At the heart of everything METAL does is its set of
graphs of highway data.
These graphs represent the highways in various regions, countries, and
highway systems, and are provided in
several
formats. The typical METAL user
need not be concerned with how this data is generated, but for those
interested, the source of the data and a bit about how it is generated
are described here.
The
Travel Mapping Project
(and its defunct
predecessor,
CHM)
has gathered information about the routes of highways across much of
the world. The project allows travelers to track the segments of
roads they have traveled (or, in the project's terminology,
"clinched"), to see representations of their travels in map form, and
to compare the extent of their travels with those of other project
users. The data that describes the highways needs to be at a fine
enough granularity to allow users to specify their travels with a
reasonable level of accuracy, but coarse enough to be able to present
(in both list and map form) the endpoints of road segments available
to be marked as clinched. Each route is added to the project
("plotted") by listing the latitude/longitude coordinates of the
route's endpoints and at major intersections along the route (the
"waypoints" of the route). Project volunteers plot the highways at an
appropriate level of granularity using public domain data sources such
as route logs from government agencies, map data from
the
OpenStreetMap project,
and government satellite images. Some volunteers even gather route
coordinates manually with their own GPS devices.

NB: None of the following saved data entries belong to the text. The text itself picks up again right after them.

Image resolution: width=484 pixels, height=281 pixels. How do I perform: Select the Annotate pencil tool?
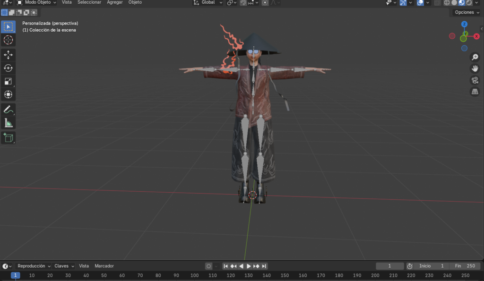click(8, 110)
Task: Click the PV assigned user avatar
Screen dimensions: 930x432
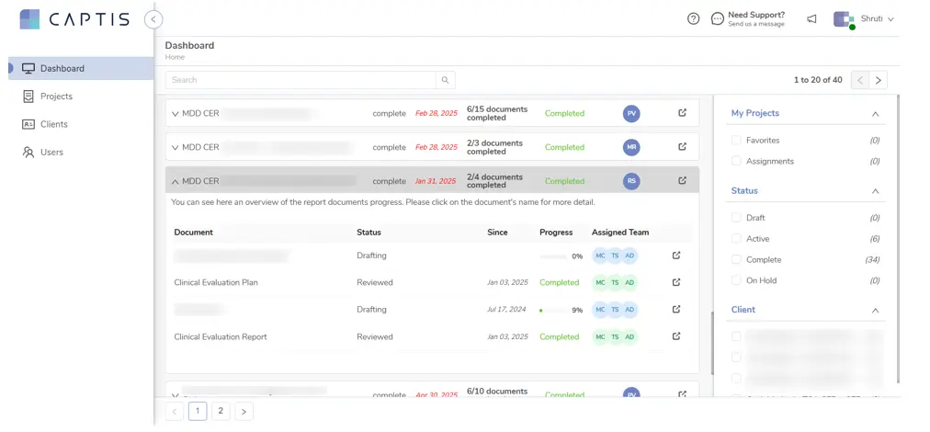Action: pyautogui.click(x=631, y=113)
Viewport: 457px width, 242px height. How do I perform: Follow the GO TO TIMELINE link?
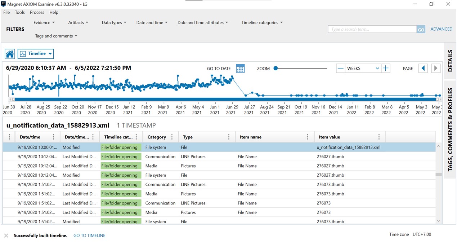(89, 235)
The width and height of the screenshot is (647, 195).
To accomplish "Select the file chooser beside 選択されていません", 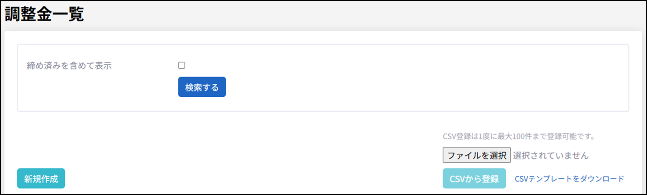I will pyautogui.click(x=476, y=155).
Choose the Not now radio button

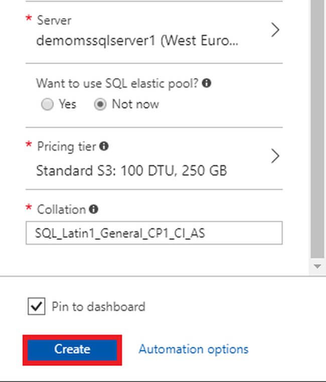coord(100,105)
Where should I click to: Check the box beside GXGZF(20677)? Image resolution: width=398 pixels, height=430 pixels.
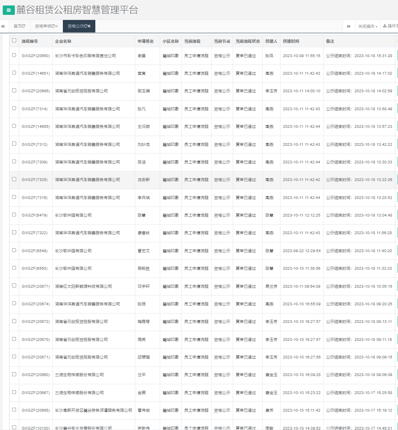tap(14, 286)
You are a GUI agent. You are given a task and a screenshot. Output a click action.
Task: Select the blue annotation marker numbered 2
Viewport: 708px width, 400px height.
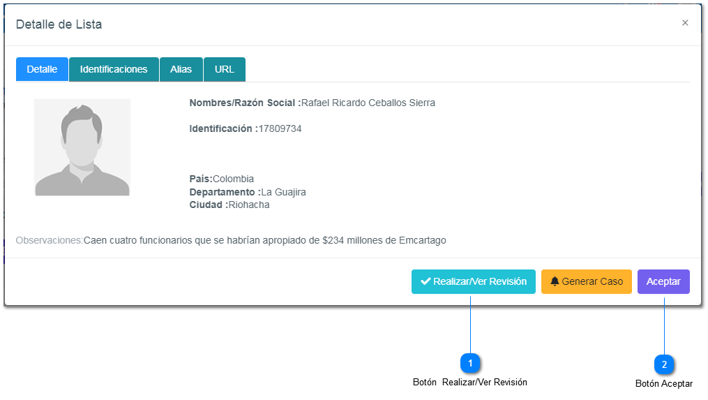(664, 364)
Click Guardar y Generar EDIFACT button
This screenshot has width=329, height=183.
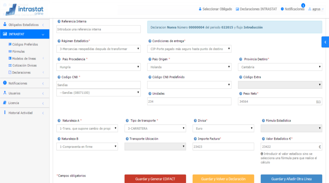[x=155, y=179]
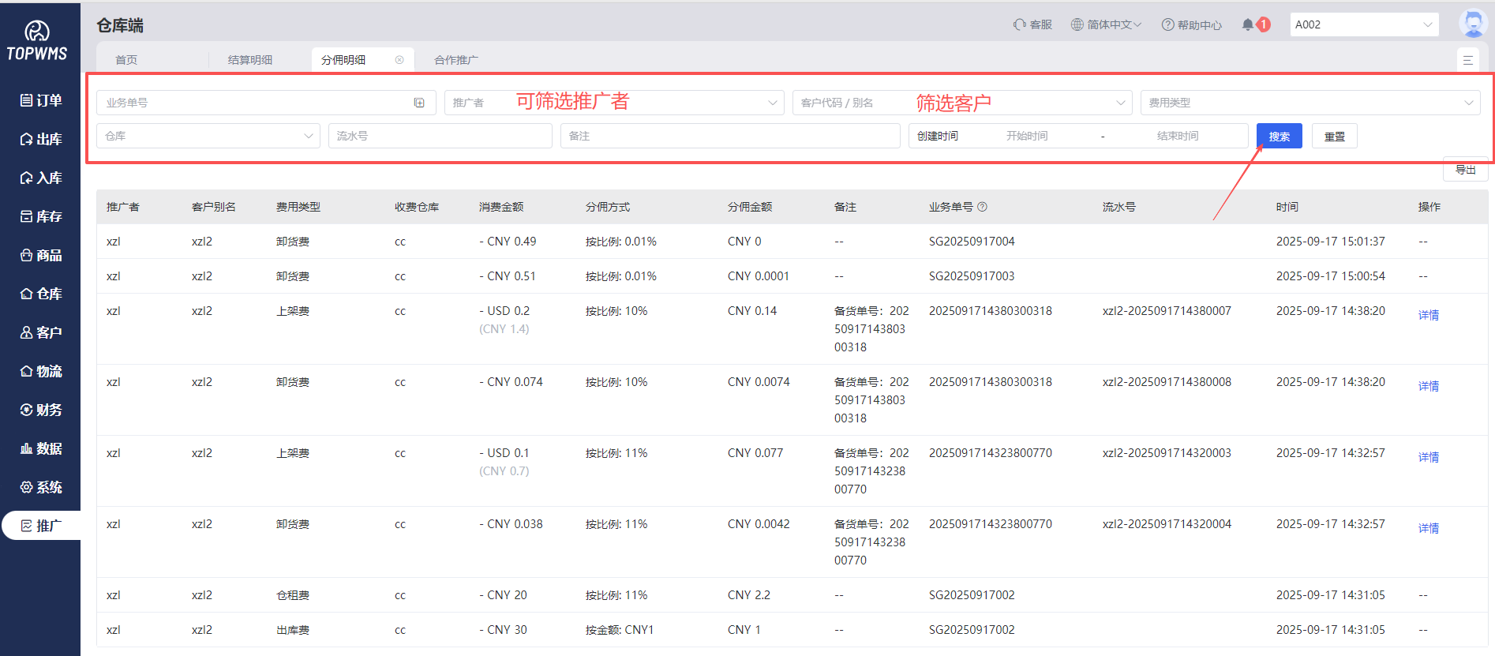Click the 重置 button
The height and width of the screenshot is (656, 1495).
click(x=1334, y=136)
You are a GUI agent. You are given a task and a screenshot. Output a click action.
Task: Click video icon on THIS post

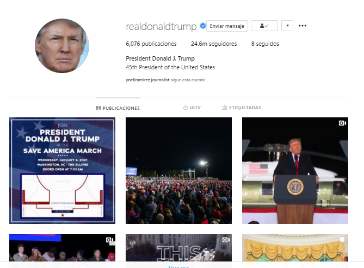click(226, 240)
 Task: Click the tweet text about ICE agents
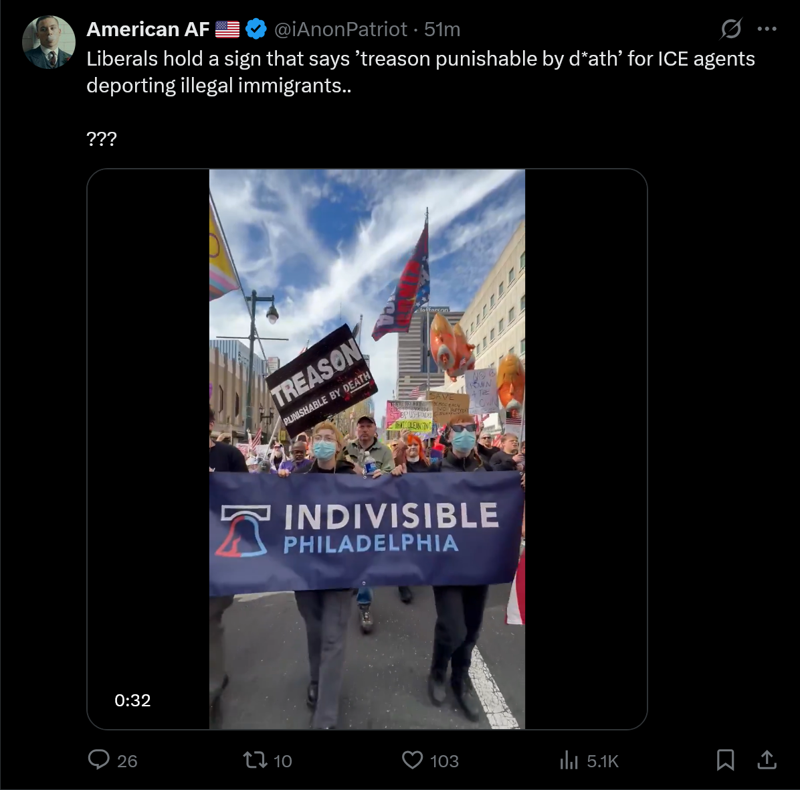click(421, 72)
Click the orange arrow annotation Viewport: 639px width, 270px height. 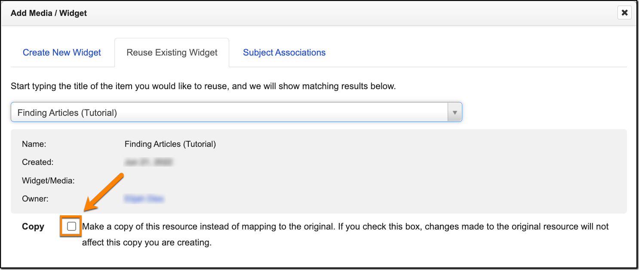click(x=104, y=192)
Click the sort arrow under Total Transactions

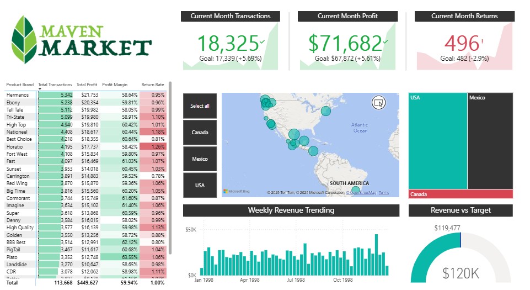tap(40, 89)
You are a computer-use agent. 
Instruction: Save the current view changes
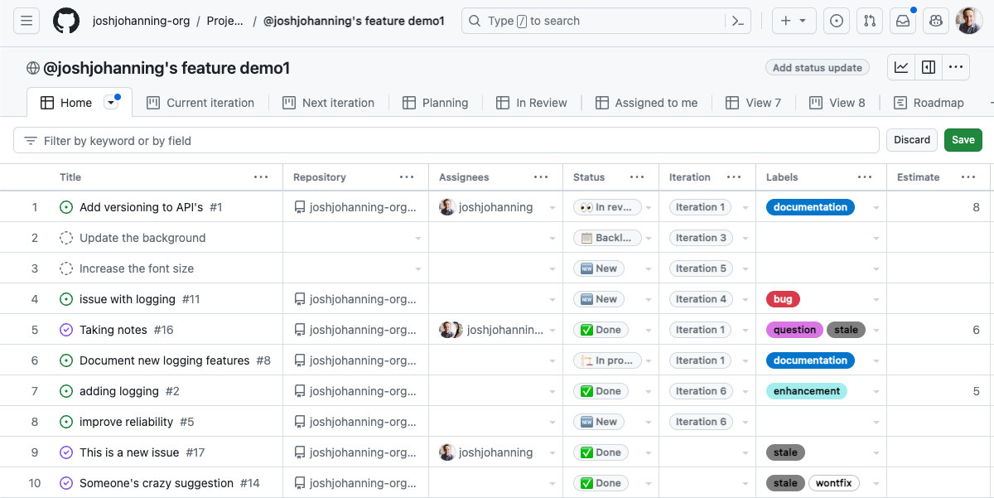963,139
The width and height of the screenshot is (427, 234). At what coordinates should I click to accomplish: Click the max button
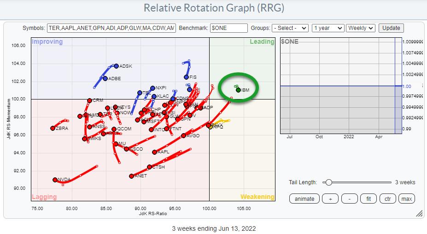coord(406,199)
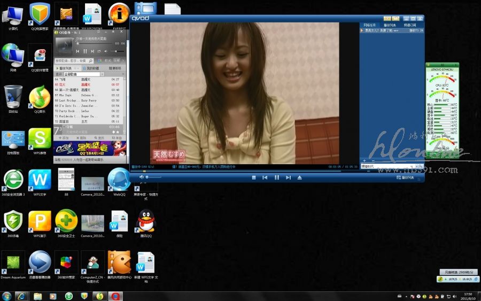Click the eject/open file icon in Qvod
The height and width of the screenshot is (301, 481).
(300, 177)
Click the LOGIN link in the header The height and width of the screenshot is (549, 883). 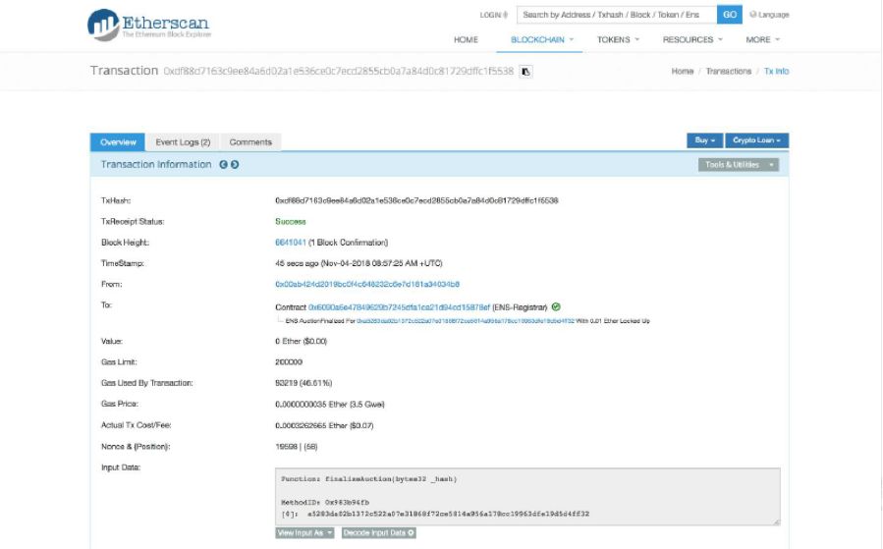(492, 15)
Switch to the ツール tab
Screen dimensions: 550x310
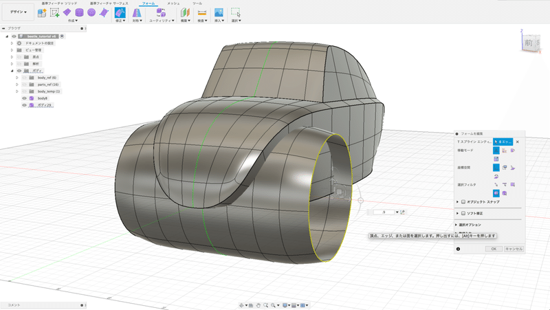click(197, 3)
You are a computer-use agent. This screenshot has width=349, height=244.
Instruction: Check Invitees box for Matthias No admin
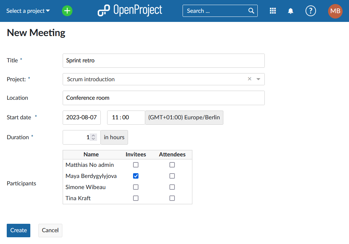click(136, 165)
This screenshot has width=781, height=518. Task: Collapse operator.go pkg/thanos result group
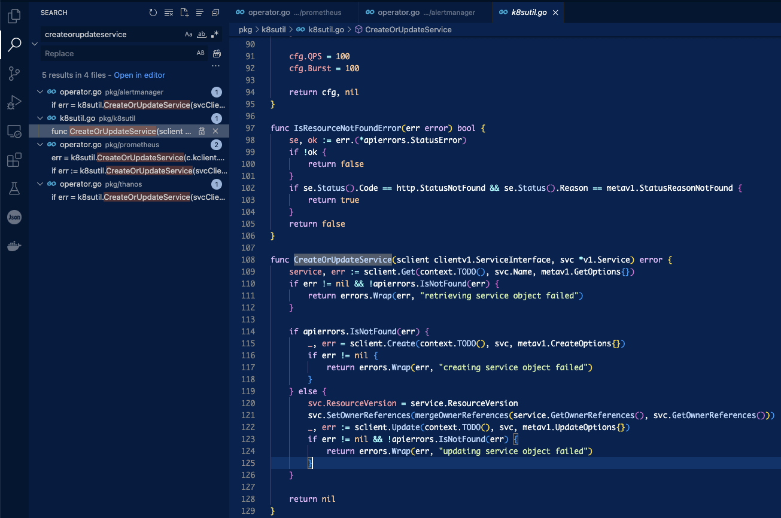[40, 184]
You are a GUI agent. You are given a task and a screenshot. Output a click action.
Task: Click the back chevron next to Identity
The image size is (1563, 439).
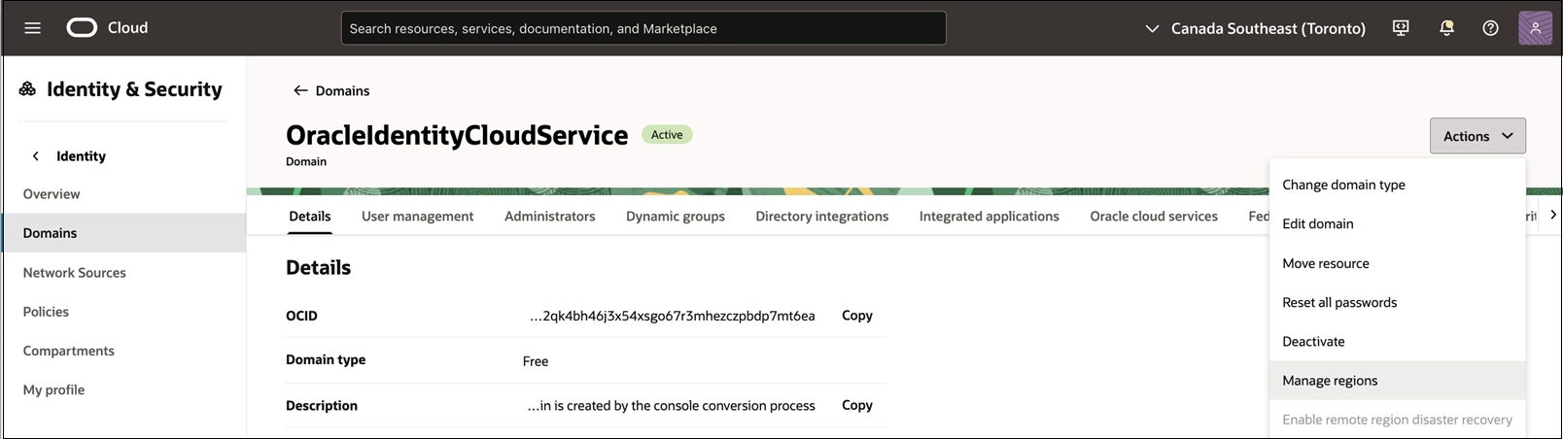coord(36,155)
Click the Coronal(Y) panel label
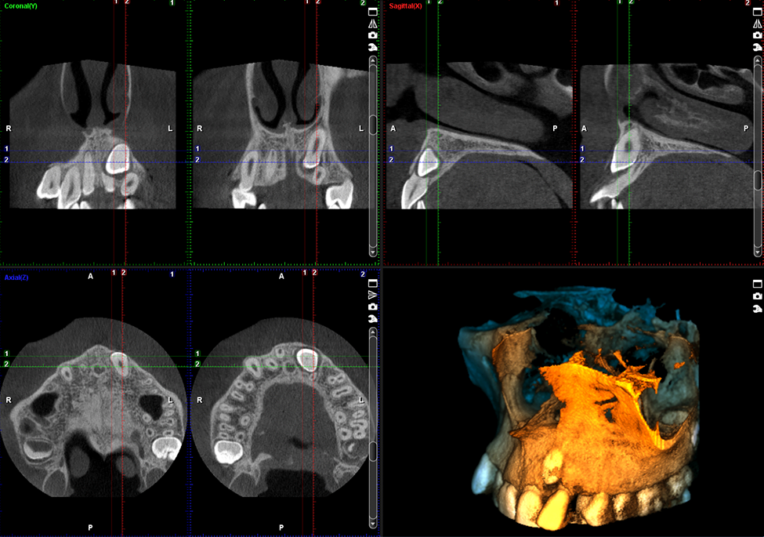 pyautogui.click(x=21, y=6)
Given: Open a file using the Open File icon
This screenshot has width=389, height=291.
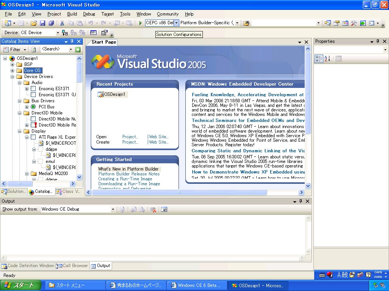Looking at the screenshot, I should click(x=33, y=23).
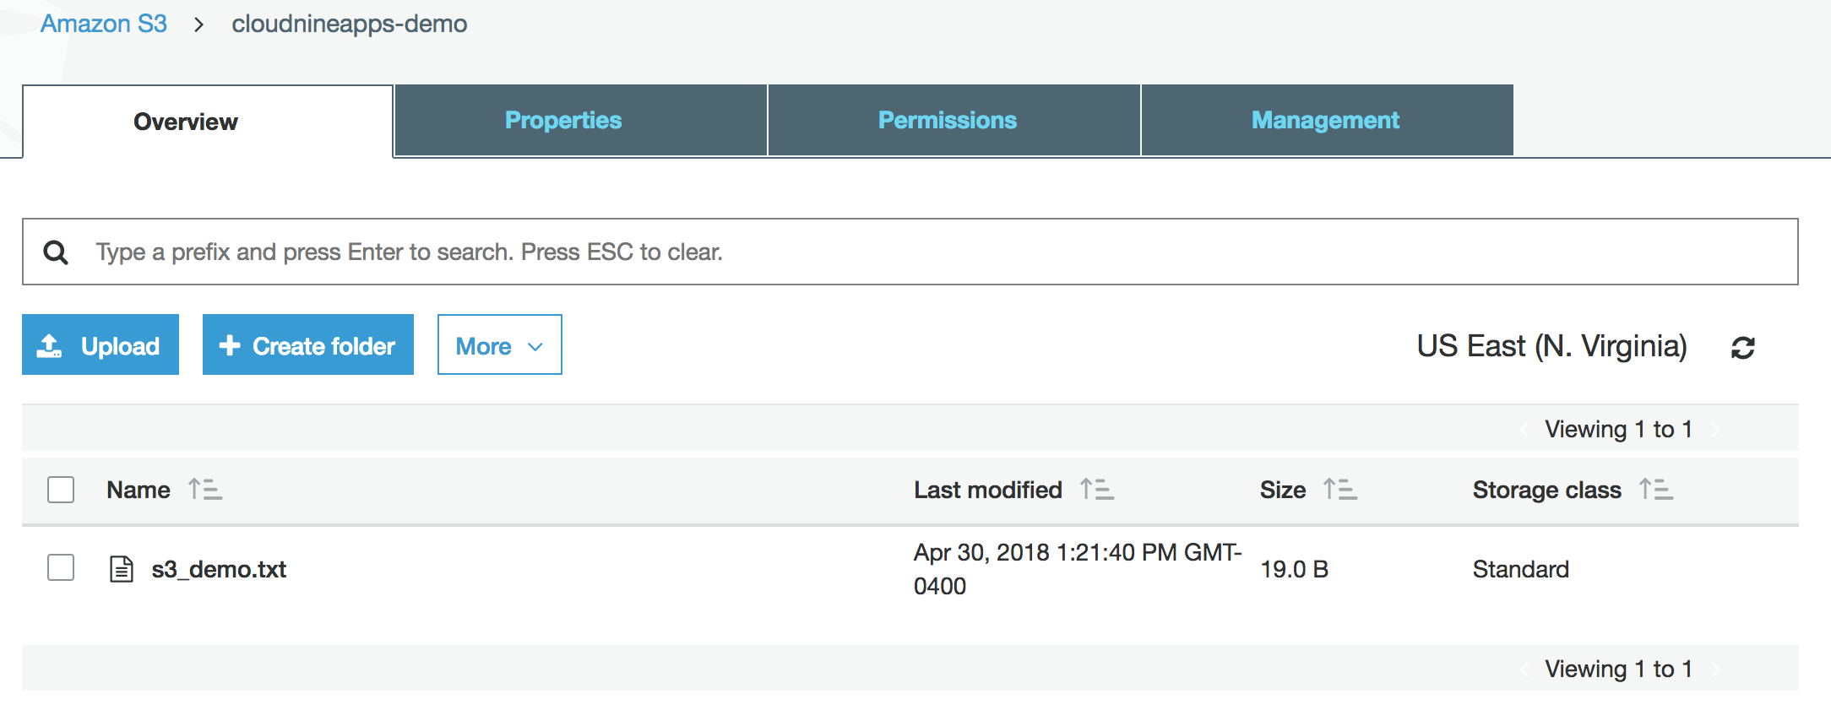This screenshot has width=1831, height=721.
Task: Click next page arrow in bottom pagination
Action: point(1715,670)
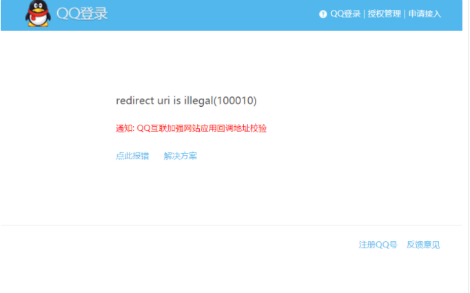Image resolution: width=470 pixels, height=293 pixels.
Task: Open 授权管理 in the top navigation
Action: tap(384, 14)
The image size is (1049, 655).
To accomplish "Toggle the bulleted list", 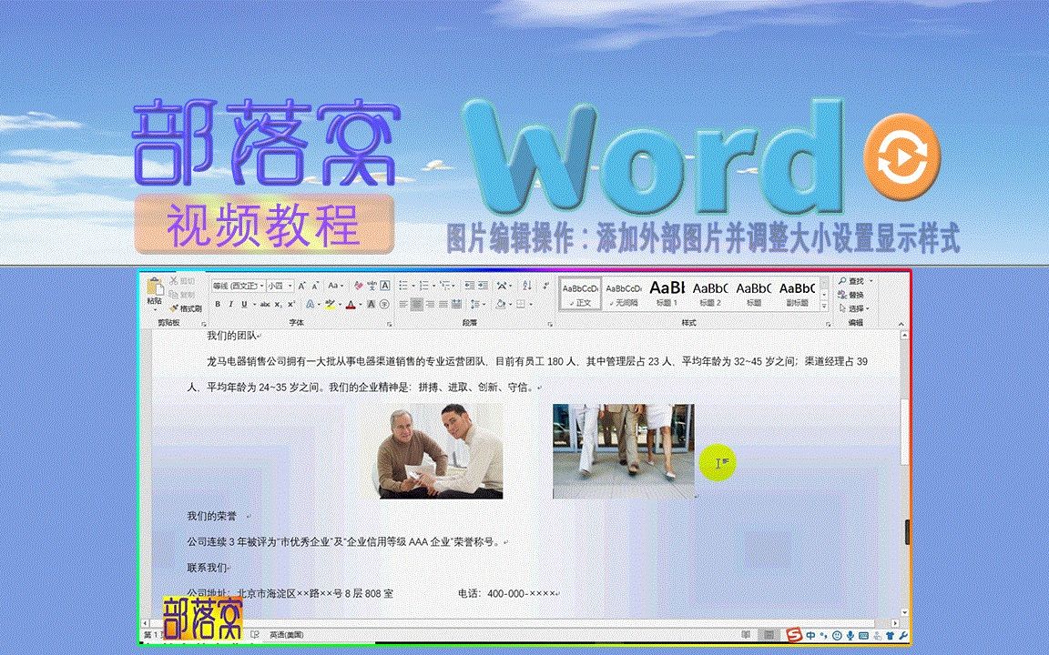I will click(402, 285).
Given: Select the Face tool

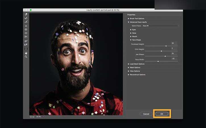Looking at the screenshot, I should click(x=26, y=49).
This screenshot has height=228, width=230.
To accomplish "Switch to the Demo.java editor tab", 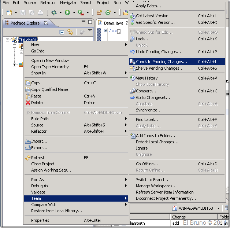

The TM data is used to generate a graph that represents a group of
highways. A preprocessing program reads the set of waypoints for each
route and matches up shared intersections based on coordinates. The
waypoints (of all routes in a system) are the graph vertices and the
road segments connecting adjacent waypoints are the graph edges. Each
vertex is labeled with a string based on its route name(s) and
waypoint name and stores its coordinates; edges are labeled with the
name of the route that connects its endpoints. Distances (edge
lengths or weights) are computed easily from the coordinates. The
accuracy of the routings of highways is not perfect -- curved road
segments are approximated by a series of straight segments -- but it
is this "imperfection" in the data that makes it perfect for use in
this project. The data is accurate enough to be plottable on a map,
but small enough to be manageable for use in many graph algorithms
studied in a data structures or algorithms course.